***** GIVEN DATA *****

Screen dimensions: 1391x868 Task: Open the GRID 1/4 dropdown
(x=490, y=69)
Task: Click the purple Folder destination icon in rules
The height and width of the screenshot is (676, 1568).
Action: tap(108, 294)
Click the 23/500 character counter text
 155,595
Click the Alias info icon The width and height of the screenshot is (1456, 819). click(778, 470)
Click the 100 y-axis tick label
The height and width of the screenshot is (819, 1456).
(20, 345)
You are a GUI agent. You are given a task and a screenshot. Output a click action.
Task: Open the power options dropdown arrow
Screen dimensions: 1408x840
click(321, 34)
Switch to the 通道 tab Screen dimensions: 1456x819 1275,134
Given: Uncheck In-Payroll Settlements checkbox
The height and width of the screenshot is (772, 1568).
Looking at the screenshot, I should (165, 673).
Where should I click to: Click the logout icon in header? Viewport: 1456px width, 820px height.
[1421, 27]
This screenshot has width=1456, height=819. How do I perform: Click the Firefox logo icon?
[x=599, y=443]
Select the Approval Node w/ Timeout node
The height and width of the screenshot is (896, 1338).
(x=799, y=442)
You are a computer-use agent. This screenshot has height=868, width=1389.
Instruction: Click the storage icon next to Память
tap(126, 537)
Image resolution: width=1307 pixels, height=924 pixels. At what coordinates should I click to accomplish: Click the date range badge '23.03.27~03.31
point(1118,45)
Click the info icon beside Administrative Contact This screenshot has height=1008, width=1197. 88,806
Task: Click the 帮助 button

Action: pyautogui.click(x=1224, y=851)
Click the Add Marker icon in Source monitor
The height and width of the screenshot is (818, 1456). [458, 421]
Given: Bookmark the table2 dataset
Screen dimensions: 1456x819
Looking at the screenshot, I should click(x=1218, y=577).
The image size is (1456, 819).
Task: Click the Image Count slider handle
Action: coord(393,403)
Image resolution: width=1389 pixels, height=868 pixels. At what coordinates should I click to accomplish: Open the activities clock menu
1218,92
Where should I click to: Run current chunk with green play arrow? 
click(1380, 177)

*****

- **WHAT YOU ARE ASKED TO DO**
Which lines above hold the word "agent"? Copy each of them.

- **TASK OUTPUT**
You are a GUI agent. You are given a task and a screenshot. Output a click action.
You are a computer-use agent. This screenshot has height=868, width=1389.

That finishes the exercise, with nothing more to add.